En 1902, la société britannique Imperial Tobacco et la société américaine American Tobacco Company s’accordent pour mettre fin à leur guerre commerciale et créer une société mixte, la «British American Tobacco Company Ltd.». James «Buck» Duke en est le premier président.

En 1908, la ville de New York interdit aux femmes de fumer en public. Deux semaines plus tard Katie Mulcahey est arrêtée pour avoir transgressé la règle. Lorsqu’on l’emmène, elle déclare : « aucun homme ne me dictera sa loi ». La cigarette a souvent été perçue comme un symbole de l’émancipation des femmes.

Lorsque la première guerre mondiale éclate, en 1914, le général John J. Pershing, commandant en chef des forces armées américaines en France, déclare le tabac indispensable dans les rations quotidiennes. En Europe, les troupes fument pour se calmer les nerfs et pour passer le temps. Dans les forces armées, la cigarette est associée au patriotisme.

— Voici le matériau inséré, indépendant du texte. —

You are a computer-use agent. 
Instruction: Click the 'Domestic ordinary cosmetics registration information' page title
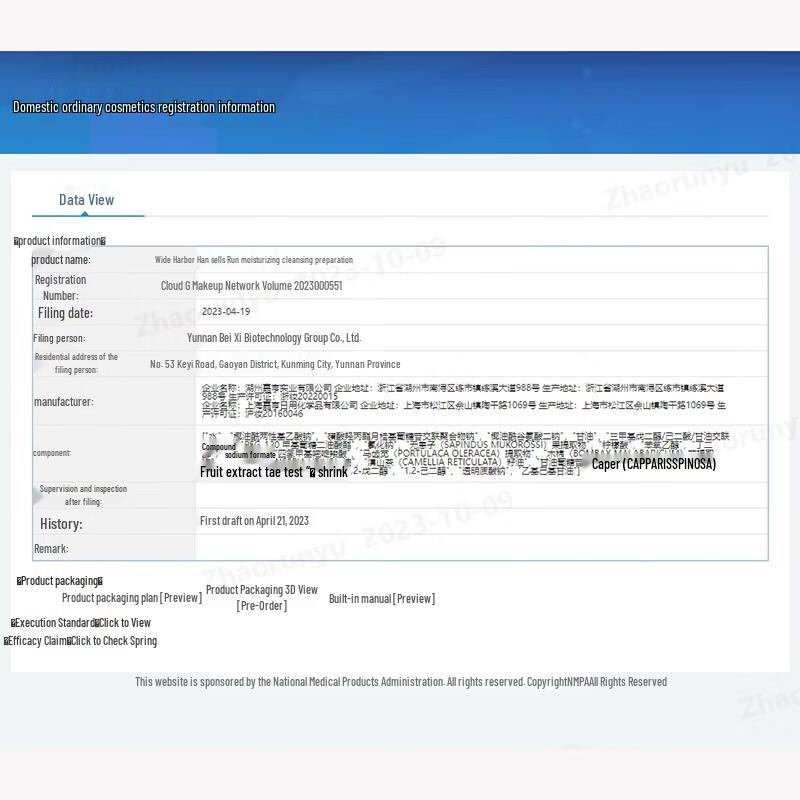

En 1921, l’Idaho interdit la vente de cigarettes. Malgré les interdictions, les cigarettes se vendent de mieux en mieux. Un journal, l’American Mercury, écrit : « plus l’interdiction est stricte, plus leur popularité est grande ».

En 1941, Roosevelt déclare le tabac culture protégée dans le cadre de l’effort de guerre. Sa femme, Eléanore, est surnommée la première dame, «first lady», à fumer en public. Pendant la deuxième guerre mondiale, la consommation de cigarettes augmente.